In the Red Army, the number of wounded in action practically matched that of those killed. Therefore, the [stated] 1.2 million of officers and men who died of war wounds occupied a modest place in the Soviet war losses statistics. Gravely wounded Red Army men stood a slim chance of making it to a [field] hospital. Most died on the battlefield, adding to the KIA statistics.

When checking the official number of 26.9 million KIAs against the Soviet censuses, I discovered that the number of male able-bodied residents had been largely understated until 1979, with the understatement ratio varying from one census to the next. It was reduced to nil only in the 1979 census. Therefore, it is impossible to assess the Red Army’s WW II manpower losses by extrapolating statistics dating from the 1940s to any later censuses.

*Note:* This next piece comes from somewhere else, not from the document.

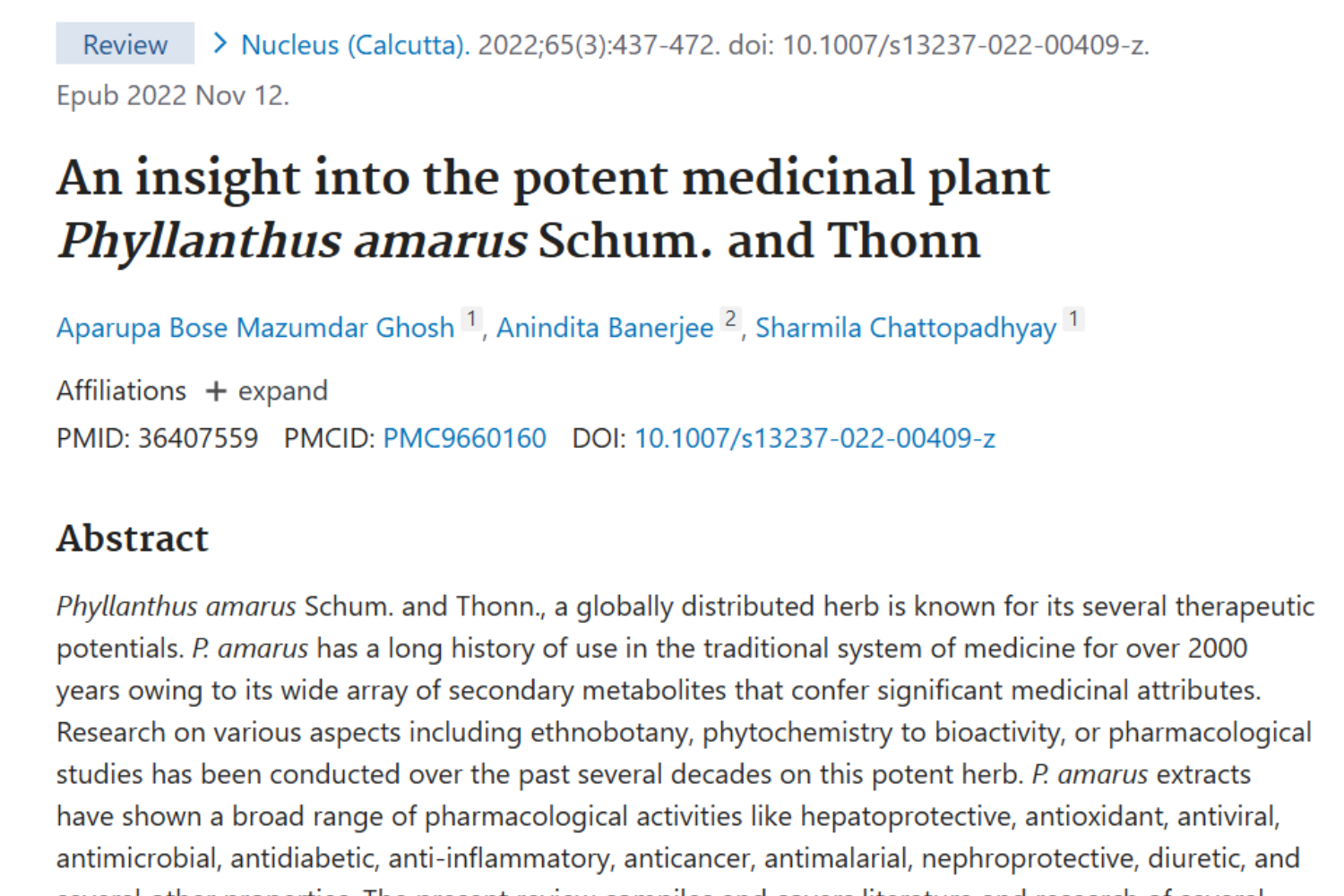This screenshot has height=896, width=1344.
Task: Click affiliation superscript 1 after Chattopadhyay
Action: 1073,318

When assessing these losses, it is also important to bear in mind that the available statistics rely on army reports made and received on various levels; also that the original reports submitted by platoon, company, and battalion commanders were not kept in the archives. Such reports were handwritten and couldn’t be fully trusted, considering that the commanding officer stated the KIA number after seeing, hearing, or being told about his men’s death. At the time, it was common practice for the commanding officer to understate the number of men killed, in order to look good in the Red Army command’s eyes, and reasonably believing that his colleagues were doing the same. KIA statistics were tampered with at the army headquarters that received the original handwritten reports, ranging from regiment to army HQ. This was especially true of MIA statistics, considering that any of those missing in action could turn out to be a defector. Each of the headquarters understated its manpower losses and overstated those of the enemy to send a report up the chain of command that would prove its efficient performance.

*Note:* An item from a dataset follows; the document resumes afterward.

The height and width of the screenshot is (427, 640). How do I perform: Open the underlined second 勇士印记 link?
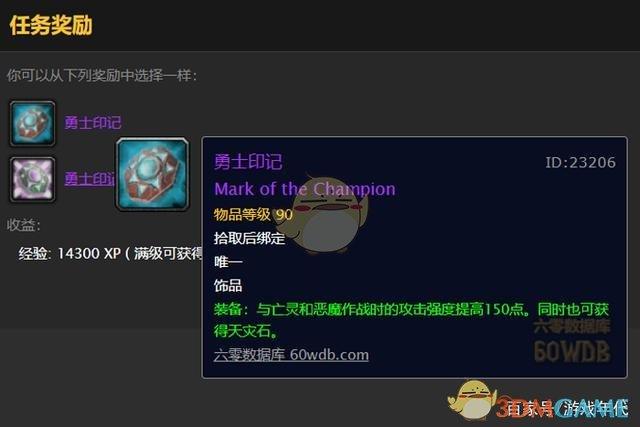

In some cases the number of POWs was overstated by dozens of times, even though toward the end of the war each Soviet HQ was required to report the exact number of enemy officers and men taken prisoner of war or killed in action, ranging from privates to junior, senior, and general staff officers. This could not curb the reporting commanding officers’ fantasy. They reduced the number of staff officers compared to that of senior officers, ditto junior officers and privates. Soviet manpower losses were tangibly understated on the Army and Front HQ levels. Reports sent from divisions proved more accurate than those from Army and Front headquarters, but less than half of them are to be found in the archives.

I have repeatedly cited examples of a Soviet division or regiment losing more officers and men during the day, in 1941-43, than 9-18 Wehrmacht divisions during ten days of combat, in order to demonstrate that the losses sustained by the Red Army and the Wehrmacht were of different order. I haven’t heard any perspicuous criticism from my opponents, with most arguing that my statistics aren’t valid simply because they can’t be true.

Apparently, the losses sustained by the Red Army during WW II can be assessed using scientific methods. The problem is accepting the results of this or that assessment method. Such results are more often than not rejected by those who still accept the Soviet concept of the war. Their stand is shattered by the actual wartime losses statistics. Russia’s current political situation is a big obstacle in discarding the Soviet stereotypes concerning that epoch. These stereotypes have become part and parcel of Russia’s politics, especially its foreign policy. The truth about the manpower losses of the Red Army and the Wehrmacht, especially their ratio, destroys the currently popular Russian myth about Stalin as the greatest builder of the Soviet empire. That empire was built on human blood and left nothing but human blood after its collapse.